Кудри были откинуты со лба, глаза, в которых раньше – только что – светилась жизнь, потемнели, потускнели.
Келл опустил тело Гастры на палубу, вытащил кинжал из его груди и поднялся. Он тяжело дышал, вдохи и выдохи были короткими и рваными. Келлу хотелось кричать. Хотелось плакать навзрыд.
Но вместо этого он сделал несколько тяжелых шагов вперед и перерезал Джасте горло.
VII
Рай стонал от боли.
Боль была не острая и внезапная, а ноющая, глубоко проникающая в мышцы – перенапряжение всего тела, утрата энергии. Он сел в постели, натягивая на себя шелковые простыни, пытаясь согреться теплом еще тлевшего очага, но в голове пульсировала кровь, сердце колотилось как бешеное.
«Ты здесь», – напомнил он себе, стараясь прогнать ночной кошмар.
В этом ужасном сне он тонул.
Совсем не так, как в прошлый раз на балконе – всего несколько дней? часов? – назад, когда Келл прыгнул в реку вслед за Холландом. Нет, на этот раз все происходило медленнее. Во сне Рай всё глубже уходил под воду, которая выдавливала воздух из его легких, в бездонную водяную могилу.
Но боль, которую он сейчас чувствовал, не была последствием сна. Это была реальная боль, хотя и не принадлежала ему. Она принадлежала Келлу.
Рай потянулся к гербовой фибуле на прикроватном столике. Как бы он хотел увидеть, что происходит с его братом, а не только ощущать!
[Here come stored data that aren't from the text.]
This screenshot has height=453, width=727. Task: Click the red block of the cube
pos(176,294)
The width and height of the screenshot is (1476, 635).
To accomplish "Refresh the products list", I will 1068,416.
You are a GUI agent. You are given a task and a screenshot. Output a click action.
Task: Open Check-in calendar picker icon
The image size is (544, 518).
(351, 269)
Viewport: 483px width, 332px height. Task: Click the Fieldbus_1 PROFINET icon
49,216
Иногда во сне он видел какие-то проблески реальности Келла, но он никогда не мог удержаться там, разглядеть получше.
Рай крепко сжал в пальцах золотую зачарованную фибулу, желая почувствовать жар магии Келла, и только тогда осознал, насколько он тут беспомощен. Совершенно бесполезен для брата. Он мог позвать Келла, попав в беду, но Келл не мог позвать его… или не стал бы.
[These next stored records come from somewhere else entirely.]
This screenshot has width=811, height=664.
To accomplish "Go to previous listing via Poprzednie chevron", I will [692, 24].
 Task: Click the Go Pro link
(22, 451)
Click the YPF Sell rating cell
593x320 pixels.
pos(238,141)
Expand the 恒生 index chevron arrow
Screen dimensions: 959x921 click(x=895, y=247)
Принц снова откинулся на подушки, прижимая фибулу к груди. Боль уже уходила, приливная волна спадала, оставляя тяжесть во всем теле и пробуждающийся страх.
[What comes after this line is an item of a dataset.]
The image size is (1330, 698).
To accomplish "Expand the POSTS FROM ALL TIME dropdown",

Больше заснуть он не смог.
Графины и бутылки с напитками поблескивали на полке в свете камина, манили к себе. Рай встал, чтобы налить себе чего-нибудь выпить, и добавил к янтарной жидкости каплю снадобья Тирена. Он поднес бокал к губам, но так и не отпил – что-то отвлекло его внимание. Его доспехи. Они лежали на кушетке, как тело спящего человека, наручи были скрещены на груди. Теперь, когда город погрузился в сон, в доспехах больше не было нужды, но они по-прежнему звали его, и их зов был сильнее снадобья, сильнее темноты – всегда особенно непроглядной перед рассветом.